▸ **Exercise prompt**: Rewrite these lines as a Markdown table with a Row column numbering each line and a Line column holding its text. Leave out the blank lines.

▸ **Entries shown**:
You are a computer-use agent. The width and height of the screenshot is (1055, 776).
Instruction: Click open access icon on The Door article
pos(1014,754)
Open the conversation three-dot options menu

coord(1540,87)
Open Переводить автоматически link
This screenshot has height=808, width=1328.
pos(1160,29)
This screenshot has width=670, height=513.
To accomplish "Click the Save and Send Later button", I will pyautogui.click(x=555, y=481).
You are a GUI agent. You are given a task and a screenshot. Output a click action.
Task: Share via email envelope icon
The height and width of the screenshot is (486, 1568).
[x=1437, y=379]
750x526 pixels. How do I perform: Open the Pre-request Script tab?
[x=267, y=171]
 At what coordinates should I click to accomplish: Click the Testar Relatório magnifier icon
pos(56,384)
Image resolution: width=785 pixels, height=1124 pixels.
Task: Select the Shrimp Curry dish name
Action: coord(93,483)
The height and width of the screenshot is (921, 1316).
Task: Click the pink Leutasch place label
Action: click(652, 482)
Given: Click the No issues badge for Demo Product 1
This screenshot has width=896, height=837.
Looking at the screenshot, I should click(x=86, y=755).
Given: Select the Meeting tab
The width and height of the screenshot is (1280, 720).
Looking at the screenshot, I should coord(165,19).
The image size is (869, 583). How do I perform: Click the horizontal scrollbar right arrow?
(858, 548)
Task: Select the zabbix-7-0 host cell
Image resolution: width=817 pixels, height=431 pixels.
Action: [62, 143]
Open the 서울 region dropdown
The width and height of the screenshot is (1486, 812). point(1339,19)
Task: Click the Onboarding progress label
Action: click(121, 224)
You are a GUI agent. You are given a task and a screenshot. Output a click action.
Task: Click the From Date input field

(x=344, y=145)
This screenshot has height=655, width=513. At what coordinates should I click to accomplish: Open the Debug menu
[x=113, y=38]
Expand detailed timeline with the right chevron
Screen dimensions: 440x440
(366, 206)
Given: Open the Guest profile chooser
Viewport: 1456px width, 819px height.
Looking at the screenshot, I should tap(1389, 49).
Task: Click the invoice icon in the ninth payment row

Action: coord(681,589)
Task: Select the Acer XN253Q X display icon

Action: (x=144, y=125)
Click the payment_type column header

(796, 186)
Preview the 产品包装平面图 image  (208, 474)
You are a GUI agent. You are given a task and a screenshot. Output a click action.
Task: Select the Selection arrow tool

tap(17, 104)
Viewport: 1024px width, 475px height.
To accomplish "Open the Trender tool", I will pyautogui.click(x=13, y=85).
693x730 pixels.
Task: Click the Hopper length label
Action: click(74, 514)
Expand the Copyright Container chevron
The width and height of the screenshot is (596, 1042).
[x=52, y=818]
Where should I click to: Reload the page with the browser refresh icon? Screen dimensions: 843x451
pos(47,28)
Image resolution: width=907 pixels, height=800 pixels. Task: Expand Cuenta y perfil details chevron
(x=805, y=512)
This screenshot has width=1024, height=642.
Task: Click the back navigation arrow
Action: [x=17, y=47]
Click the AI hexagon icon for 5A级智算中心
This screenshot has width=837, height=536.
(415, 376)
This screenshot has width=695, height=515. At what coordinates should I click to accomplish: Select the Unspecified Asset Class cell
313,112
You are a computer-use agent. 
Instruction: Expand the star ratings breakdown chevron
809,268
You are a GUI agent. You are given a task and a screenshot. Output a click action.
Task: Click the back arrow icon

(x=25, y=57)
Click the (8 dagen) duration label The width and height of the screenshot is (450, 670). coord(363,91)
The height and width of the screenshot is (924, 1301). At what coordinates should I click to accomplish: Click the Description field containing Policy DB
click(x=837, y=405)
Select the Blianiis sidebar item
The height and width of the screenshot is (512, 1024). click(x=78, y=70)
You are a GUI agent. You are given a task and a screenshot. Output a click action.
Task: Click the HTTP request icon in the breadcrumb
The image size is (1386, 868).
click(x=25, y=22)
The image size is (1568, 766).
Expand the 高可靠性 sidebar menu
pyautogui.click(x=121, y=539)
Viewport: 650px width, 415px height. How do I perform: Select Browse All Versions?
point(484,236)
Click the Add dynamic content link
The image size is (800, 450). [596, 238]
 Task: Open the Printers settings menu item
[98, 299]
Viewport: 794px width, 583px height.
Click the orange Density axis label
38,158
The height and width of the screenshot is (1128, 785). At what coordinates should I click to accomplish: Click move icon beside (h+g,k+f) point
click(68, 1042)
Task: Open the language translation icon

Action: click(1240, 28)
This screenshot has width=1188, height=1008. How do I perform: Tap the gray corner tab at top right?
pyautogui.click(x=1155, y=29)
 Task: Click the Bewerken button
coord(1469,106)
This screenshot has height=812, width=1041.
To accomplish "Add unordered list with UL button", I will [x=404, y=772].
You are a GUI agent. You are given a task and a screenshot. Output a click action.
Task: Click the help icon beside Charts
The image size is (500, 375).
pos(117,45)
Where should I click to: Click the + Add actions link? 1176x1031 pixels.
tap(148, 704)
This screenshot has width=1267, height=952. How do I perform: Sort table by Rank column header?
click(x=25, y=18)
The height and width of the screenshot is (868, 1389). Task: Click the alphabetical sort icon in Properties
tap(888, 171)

▸ **Result**:
| Row | Line |
|---|---|
| 1 | You are a computer-use agent. The width and height of the screenshot is (1055, 776). |
| 2 | Instruction: Click open access icon on The Door article |
| 3 | pos(1014,754) |
| 4 | Open the conversation three-dot options menu |
| 5 | coord(1540,87) |
| 6 | Open Переводить автоматически link |
| 7 | This screenshot has height=808, width=1328. |
| 8 | pos(1160,29) |
| 9 | This screenshot has width=670, height=513. |
| 10 | To accomplish "Click the Save and Send Later button", I will pyautogui.click(x=555, y=481). |
| 11 | You are a GUI agent. You are given a task and a screenshot. Output a click action. |
| 12 | Task: Share via email envelope icon |
| 13 | The height and width of the screenshot is (486, 1568). |
| 14 | [x=1437, y=379] |
| 15 | 750x526 pixels. How do I perform: Open the Pre-request Script tab? |
| 16 | [x=267, y=171] |
| 17 |  At what coordinates should I click to accomplish: Click the Testar Relatório magnifier icon |
| 18 | pos(56,384) |
| 19 | Image resolution: width=785 pixels, height=1124 pixels. |
| 20 | Task: Select the Shrimp Curry dish name |
| 21 | Action: coord(93,483) |
| 22 | The height and width of the screenshot is (921, 1316). |
| 23 | Task: Click the pink Leutasch place label |
| 24 | Action: click(652, 482) |
| 25 | Given: Click the No issues badge for Demo Product 1 |
| 26 | This screenshot has width=896, height=837. |
| 27 | Looking at the screenshot, I should click(x=86, y=755). |
| 28 | Given: Select the Meeting tab |
| 29 | The width and height of the screenshot is (1280, 720). |
| 30 | Looking at the screenshot, I should coord(165,19). |
| 31 | The image size is (869, 583). How do I perform: Click the horizontal scrollbar right arrow? |
| 32 | (858, 548) |
| 33 | Task: Select the zabbix-7-0 host cell |
| 34 | Image resolution: width=817 pixels, height=431 pixels. |
| 35 | Action: [62, 143] |
| 36 | Open the 서울 region dropdown |
| 37 | The width and height of the screenshot is (1486, 812). point(1339,19) |
| 38 | Task: Click the Onboarding progress label |
| 39 | Action: click(121, 224) |
| 40 | You are a GUI agent. You are given a task and a screenshot. Output a click action. |
| 41 | Task: Click the From Date input field |
| 42 | (x=344, y=145) |
| 43 | This screenshot has height=655, width=513. At what coordinates should I click to accomplish: Open the Debug menu |
| 44 | [x=113, y=38] |
| 45 | Expand detailed timeline with the right chevron |
| 46 | Screen dimensions: 440x440 |
| 47 | (366, 206) |
| 48 | Given: Open the Guest profile chooser |
| 49 | Viewport: 1456px width, 819px height. |
| 50 | Looking at the screenshot, I should tap(1389, 49). |
| 51 | Task: Click the invoice icon in the ninth payment row |
| 52 | Action: coord(681,589) |
| 53 | Task: Select the Acer XN253Q X display icon |
| 54 | Action: (x=144, y=125) |
| 55 | Click the payment_type column header |
| 56 | (796, 186) |
| 57 | Preview the 产品包装平面图 image  (208, 474) |
| 58 | You are a GUI agent. You are given a task and a screenshot. Output a click action. |
| 59 | Task: Select the Selection arrow tool |
| 60 | tap(17, 104) |
| 61 | Viewport: 1024px width, 475px height. |
| 62 | To accomplish "Open the Trender tool", I will pyautogui.click(x=13, y=85). |
| 63 | 693x730 pixels. |
| 64 | Task: Click the Hopper length label |
| 65 | Action: click(74, 514) |
| 66 | Expand the Copyright Container chevron |
| 67 | The width and height of the screenshot is (596, 1042). |
| 68 | [x=52, y=818] |
| 69 | Where should I click to: Reload the page with the browser refresh icon? Screen dimensions: 843x451 |
| 70 | pos(47,28) |
| 71 | Image resolution: width=907 pixels, height=800 pixels. Task: Expand Cuenta y perfil details chevron |
| 72 | (x=805, y=512) |
| 73 | This screenshot has width=1024, height=642. |
| 74 | Task: Click the back navigation arrow |
| 75 | Action: [x=17, y=47] |
| 76 | Click the AI hexagon icon for 5A级智算中心 |
| 77 | This screenshot has width=837, height=536. |
| 78 | (415, 376) |
| 79 | This screenshot has width=695, height=515. At what coordinates should I click to accomplish: Select the Unspecified Asset Class cell |
| 80 | 313,112 |
| 81 | You are a computer-use agent.  |
| 82 | Instruction: Expand the star ratings breakdown chevron |
| 83 | 809,268 |
| 84 | You are a GUI agent. You are given a task and a screenshot. Output a click action. |
| 85 | Task: Click the back arrow icon |
| 86 | (x=25, y=57) |
| 87 | Click the (8 dagen) duration label The width and height of the screenshot is (450, 670). coord(363,91) |
| 88 | The height and width of the screenshot is (924, 1301). At what coordinates should I click to accomplish: Click the Description field containing Policy DB |
| 89 | click(x=837, y=405) |
| 90 | Select the Blianiis sidebar item |
| 91 | The height and width of the screenshot is (512, 1024). click(x=78, y=70) |
| 92 | You are a GUI agent. You are given a task and a screenshot. Output a click action. |
| 93 | Task: Click the HTTP request icon in the breadcrumb |
| 94 | The image size is (1386, 868). |
| 95 | click(x=25, y=22) |
| 96 | The image size is (1568, 766). |
| 97 | Expand the 高可靠性 sidebar menu |
| 98 | pyautogui.click(x=121, y=539) |
| 99 | Viewport: 650px width, 415px height. How do I perform: Select Browse All Versions? |
| 100 | point(484,236) |
| 101 | Click the Add dynamic content link |
| 102 | The image size is (800, 450). [596, 238] |
| 103 |  Task: Open the Printers settings menu item |
| 104 | [98, 299] |
| 105 | Viewport: 794px width, 583px height. |
| 106 | Click the orange Density axis label |
| 107 | 38,158 |
| 108 | The height and width of the screenshot is (1128, 785). At what coordinates should I click to accomplish: Click move icon beside (h+g,k+f) point |
| 109 | click(68, 1042) |
| 110 | Task: Open the language translation icon |
| 111 | Action: click(1240, 28) |
| 112 | This screenshot has width=1188, height=1008. How do I perform: Tap the gray corner tab at top right? |
| 113 | pyautogui.click(x=1155, y=29) |
| 114 |  Task: Click the Bewerken button |
| 115 | coord(1469,106) |
| 116 | This screenshot has height=812, width=1041. |
| 117 | To accomplish "Add unordered list with UL button", I will [x=404, y=772]. |
| 118 | You are a GUI agent. You are given a task and a screenshot. Output a click action. |
| 119 | Task: Click the help icon beside Charts |
| 120 | The image size is (500, 375). |
| 121 | pos(117,45) |
| 122 | Where should I click to: Click the + Add actions link? 1176x1031 pixels. |
| 123 | tap(148, 704) |
| 124 | This screenshot has width=1267, height=952. How do I perform: Sort table by Rank column header? |
| 125 | click(x=25, y=18) |
| 126 | The height and width of the screenshot is (868, 1389). Task: Click the alphabetical sort icon in Properties |
| 127 | tap(888, 171) |